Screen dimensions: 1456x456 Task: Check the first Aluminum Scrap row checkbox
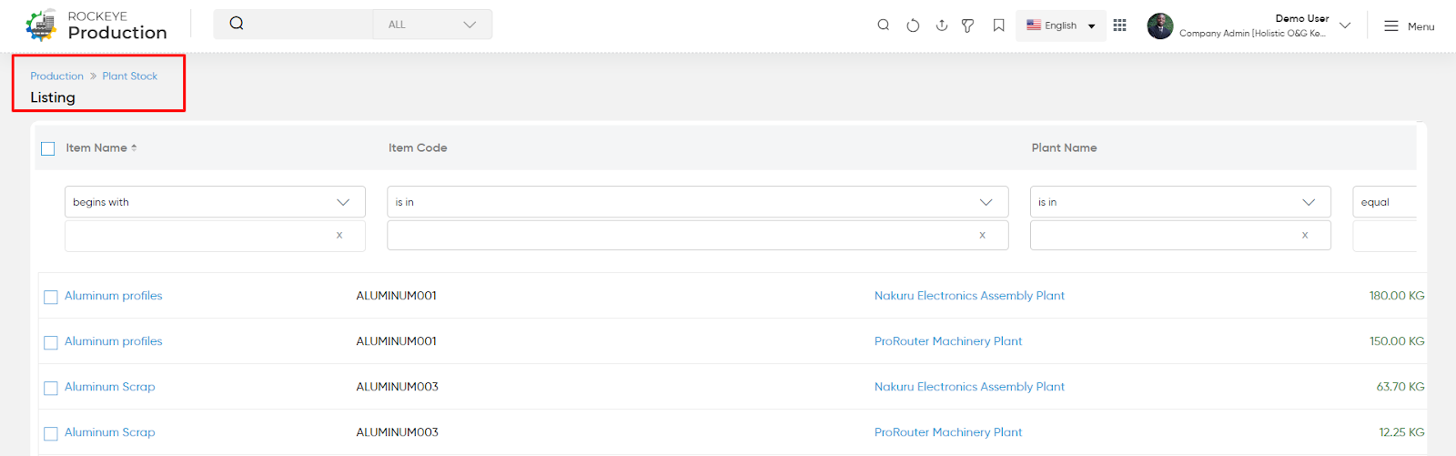51,388
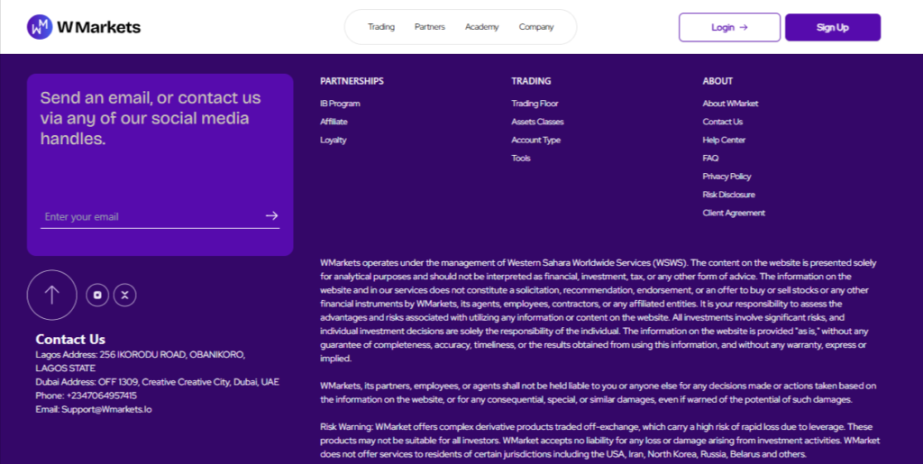Select the Account Type link
Viewport: 923px width, 464px height.
pyautogui.click(x=535, y=140)
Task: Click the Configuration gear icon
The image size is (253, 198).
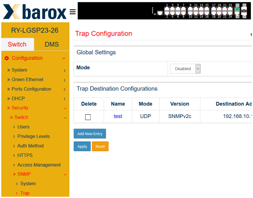Action: 7,58

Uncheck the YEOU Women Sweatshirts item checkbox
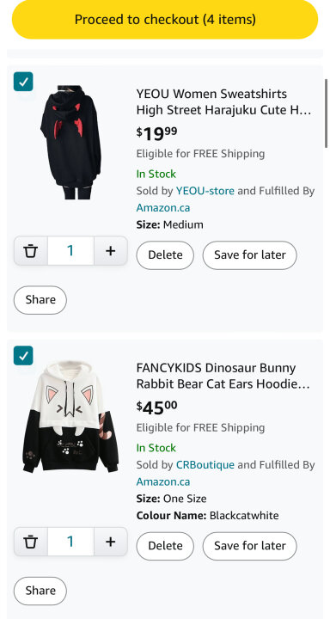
++++++++++++++++++++
> **TO DO**: Excluding images, return all of the records above word for word.

> **RESPONSE TO THIS TASK**:
Screen dimensions: 1456x456 Task: Check the first Aluminum Scrap row checkbox
51,388
Select the Account Type link
Viewport: 923px width, 464px height.
pyautogui.click(x=535, y=140)
Task: Click the Configuration gear icon
The image size is (253, 198).
Action: 7,58

Uncheck the YEOU Women Sweatshirts item checkbox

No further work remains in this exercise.